• [Exercise goal] Each time a line of the listing holds "column", copy that line.

• [Data records]
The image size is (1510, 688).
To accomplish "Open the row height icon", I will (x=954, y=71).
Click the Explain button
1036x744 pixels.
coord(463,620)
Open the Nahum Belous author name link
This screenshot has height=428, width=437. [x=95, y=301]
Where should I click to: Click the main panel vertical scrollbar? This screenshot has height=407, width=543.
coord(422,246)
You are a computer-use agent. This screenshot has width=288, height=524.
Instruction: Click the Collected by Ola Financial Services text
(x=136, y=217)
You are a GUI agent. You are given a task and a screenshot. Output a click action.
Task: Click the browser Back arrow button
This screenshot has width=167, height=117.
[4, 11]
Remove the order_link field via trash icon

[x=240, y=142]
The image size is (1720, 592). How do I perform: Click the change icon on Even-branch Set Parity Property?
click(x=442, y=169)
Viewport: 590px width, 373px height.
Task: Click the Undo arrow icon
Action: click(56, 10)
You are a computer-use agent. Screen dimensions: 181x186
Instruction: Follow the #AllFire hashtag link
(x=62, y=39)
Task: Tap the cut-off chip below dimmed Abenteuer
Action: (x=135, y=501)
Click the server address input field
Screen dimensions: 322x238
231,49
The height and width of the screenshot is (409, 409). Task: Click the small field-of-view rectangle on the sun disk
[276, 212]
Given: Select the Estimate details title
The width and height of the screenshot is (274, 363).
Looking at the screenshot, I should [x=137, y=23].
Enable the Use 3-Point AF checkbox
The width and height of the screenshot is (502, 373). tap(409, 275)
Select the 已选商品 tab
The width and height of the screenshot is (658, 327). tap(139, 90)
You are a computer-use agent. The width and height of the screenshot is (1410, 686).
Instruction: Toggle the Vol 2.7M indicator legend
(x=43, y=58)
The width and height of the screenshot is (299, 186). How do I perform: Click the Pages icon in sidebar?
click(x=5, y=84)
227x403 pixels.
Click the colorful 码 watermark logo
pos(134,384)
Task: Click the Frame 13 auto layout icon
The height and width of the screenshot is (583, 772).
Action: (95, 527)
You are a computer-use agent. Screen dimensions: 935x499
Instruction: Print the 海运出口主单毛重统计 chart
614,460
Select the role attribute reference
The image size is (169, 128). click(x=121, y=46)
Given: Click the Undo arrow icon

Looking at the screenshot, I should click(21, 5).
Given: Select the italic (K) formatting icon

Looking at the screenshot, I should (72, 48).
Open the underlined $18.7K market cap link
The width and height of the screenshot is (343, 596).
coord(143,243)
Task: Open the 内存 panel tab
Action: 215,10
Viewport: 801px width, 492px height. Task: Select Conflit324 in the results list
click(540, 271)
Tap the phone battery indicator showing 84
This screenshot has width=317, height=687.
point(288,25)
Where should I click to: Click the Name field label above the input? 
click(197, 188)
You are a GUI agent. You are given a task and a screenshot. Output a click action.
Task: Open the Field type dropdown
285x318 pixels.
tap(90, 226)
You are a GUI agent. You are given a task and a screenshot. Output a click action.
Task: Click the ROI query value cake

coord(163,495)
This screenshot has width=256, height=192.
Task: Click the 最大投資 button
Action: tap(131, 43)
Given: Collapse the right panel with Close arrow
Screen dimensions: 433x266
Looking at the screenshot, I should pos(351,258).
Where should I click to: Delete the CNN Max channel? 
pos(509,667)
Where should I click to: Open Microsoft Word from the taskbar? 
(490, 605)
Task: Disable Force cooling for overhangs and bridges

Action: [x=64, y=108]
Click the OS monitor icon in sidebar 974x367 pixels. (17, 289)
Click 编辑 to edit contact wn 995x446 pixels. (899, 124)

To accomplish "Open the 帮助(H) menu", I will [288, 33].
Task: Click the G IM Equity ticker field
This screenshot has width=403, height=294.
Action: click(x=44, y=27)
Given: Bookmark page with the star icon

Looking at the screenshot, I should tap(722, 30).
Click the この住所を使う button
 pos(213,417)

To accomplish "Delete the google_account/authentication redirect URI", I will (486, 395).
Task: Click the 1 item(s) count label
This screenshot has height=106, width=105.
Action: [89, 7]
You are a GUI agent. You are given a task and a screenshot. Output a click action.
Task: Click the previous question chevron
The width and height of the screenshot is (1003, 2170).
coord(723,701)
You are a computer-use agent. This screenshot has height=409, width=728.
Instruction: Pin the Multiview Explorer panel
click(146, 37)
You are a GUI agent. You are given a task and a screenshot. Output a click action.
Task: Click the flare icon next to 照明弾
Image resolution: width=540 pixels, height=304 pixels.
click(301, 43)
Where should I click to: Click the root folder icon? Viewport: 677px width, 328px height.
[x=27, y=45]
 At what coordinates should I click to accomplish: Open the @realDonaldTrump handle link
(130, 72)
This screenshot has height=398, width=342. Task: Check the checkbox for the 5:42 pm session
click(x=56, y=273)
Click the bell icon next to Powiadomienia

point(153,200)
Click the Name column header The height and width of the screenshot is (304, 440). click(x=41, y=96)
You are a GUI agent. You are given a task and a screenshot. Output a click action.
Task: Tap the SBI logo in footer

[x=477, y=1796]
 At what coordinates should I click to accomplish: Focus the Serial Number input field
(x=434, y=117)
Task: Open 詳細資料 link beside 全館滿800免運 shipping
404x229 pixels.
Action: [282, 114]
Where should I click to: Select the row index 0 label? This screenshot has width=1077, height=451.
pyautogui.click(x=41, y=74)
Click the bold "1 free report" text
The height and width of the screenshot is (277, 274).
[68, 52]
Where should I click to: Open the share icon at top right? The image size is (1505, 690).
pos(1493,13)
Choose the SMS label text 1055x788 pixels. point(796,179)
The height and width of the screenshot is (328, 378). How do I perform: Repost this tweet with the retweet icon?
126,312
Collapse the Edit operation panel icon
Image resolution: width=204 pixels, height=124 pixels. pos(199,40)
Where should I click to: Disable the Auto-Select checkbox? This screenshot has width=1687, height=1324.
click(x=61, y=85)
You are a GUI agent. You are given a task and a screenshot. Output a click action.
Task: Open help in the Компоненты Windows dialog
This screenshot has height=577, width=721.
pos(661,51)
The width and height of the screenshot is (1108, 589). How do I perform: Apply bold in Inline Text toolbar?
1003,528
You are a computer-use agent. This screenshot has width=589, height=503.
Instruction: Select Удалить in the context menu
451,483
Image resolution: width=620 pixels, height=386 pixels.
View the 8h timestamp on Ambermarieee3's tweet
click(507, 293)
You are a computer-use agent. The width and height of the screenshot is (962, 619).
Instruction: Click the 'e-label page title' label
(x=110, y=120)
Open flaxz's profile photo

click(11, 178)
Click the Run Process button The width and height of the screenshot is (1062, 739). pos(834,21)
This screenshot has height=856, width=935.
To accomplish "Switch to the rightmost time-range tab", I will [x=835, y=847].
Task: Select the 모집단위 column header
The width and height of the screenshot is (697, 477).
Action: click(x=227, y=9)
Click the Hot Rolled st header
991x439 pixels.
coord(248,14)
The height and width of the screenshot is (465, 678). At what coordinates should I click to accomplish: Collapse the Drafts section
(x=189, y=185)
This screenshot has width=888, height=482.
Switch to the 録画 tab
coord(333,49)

• [Solution for this problem]
Click the Name column header The height and width of the screenshot is (304, 440). click(x=41, y=96)
Task: Select the 모집단위 column header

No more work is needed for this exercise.